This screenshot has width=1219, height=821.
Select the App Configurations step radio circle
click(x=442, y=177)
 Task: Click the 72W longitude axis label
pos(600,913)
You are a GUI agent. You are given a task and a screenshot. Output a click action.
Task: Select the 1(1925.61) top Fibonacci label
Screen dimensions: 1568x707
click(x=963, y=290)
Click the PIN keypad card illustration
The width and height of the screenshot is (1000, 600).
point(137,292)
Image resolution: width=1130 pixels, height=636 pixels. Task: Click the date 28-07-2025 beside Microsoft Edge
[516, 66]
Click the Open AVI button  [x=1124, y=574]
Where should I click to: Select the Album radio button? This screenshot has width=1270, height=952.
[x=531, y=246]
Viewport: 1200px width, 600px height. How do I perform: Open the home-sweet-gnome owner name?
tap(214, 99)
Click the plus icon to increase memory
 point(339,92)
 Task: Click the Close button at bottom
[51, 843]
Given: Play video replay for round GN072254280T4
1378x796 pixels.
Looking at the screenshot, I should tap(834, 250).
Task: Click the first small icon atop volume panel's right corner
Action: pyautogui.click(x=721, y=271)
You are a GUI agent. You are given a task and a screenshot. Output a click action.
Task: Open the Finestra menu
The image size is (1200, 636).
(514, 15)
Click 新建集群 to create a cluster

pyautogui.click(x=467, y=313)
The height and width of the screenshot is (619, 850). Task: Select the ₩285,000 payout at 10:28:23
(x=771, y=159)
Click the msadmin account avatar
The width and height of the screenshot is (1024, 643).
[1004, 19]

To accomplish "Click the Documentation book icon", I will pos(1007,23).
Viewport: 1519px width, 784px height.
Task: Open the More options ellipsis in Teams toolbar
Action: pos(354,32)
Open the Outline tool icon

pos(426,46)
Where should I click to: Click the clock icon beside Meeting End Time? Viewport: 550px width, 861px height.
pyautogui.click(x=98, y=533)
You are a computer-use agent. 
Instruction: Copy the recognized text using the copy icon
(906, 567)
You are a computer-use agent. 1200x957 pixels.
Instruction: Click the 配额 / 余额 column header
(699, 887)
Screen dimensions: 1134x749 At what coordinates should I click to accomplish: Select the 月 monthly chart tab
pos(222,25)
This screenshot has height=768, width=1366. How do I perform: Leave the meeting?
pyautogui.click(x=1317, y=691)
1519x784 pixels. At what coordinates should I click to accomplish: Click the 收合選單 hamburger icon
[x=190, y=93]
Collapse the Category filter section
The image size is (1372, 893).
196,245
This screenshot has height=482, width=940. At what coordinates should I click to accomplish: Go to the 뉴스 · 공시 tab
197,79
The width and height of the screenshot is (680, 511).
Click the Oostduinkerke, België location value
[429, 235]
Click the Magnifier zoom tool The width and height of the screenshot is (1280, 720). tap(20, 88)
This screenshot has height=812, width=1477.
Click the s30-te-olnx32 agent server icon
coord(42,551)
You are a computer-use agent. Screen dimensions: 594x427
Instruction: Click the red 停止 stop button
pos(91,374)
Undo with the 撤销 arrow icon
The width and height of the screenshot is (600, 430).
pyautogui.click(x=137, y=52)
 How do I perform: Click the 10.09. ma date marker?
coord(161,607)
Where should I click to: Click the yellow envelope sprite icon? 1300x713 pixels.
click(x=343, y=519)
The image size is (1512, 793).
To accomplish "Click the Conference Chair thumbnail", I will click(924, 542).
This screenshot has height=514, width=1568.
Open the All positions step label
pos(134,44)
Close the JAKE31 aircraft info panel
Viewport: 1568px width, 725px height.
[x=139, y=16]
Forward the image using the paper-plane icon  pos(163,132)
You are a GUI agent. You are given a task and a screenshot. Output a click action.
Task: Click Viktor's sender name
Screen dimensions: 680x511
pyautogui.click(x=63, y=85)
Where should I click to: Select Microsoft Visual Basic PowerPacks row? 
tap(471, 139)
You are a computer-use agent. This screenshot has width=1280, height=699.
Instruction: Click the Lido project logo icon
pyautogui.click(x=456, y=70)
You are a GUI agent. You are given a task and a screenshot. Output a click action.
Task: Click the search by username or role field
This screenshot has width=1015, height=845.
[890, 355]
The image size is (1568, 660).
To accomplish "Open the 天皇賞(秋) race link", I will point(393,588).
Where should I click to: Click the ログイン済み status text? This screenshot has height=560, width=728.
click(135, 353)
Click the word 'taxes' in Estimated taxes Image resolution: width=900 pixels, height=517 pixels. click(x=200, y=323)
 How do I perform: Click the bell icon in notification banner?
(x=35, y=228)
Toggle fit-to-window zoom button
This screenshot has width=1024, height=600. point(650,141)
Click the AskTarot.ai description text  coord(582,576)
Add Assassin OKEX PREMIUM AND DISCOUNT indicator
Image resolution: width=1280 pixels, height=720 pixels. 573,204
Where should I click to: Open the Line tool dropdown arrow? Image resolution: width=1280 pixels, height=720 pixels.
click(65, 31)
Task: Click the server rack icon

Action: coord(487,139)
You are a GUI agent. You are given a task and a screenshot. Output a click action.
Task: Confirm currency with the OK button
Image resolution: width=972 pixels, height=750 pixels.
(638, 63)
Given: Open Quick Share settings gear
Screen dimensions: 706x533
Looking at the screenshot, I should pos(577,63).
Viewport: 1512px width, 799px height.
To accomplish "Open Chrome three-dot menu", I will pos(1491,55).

+--

§ EXERCISE
Repeat exactly the lines from the line containing "Task: Confirm currency with the OK button" through the end of the listing above; both boundary lines are part of the output.

§ WRITTEN ANSWER
Task: Confirm currency with the OK button
Image resolution: width=972 pixels, height=750 pixels.
(638, 63)
Given: Open Quick Share settings gear
Screen dimensions: 706x533
Looking at the screenshot, I should pos(577,63).
Viewport: 1512px width, 799px height.
To accomplish "Open Chrome three-dot menu", I will pos(1491,55).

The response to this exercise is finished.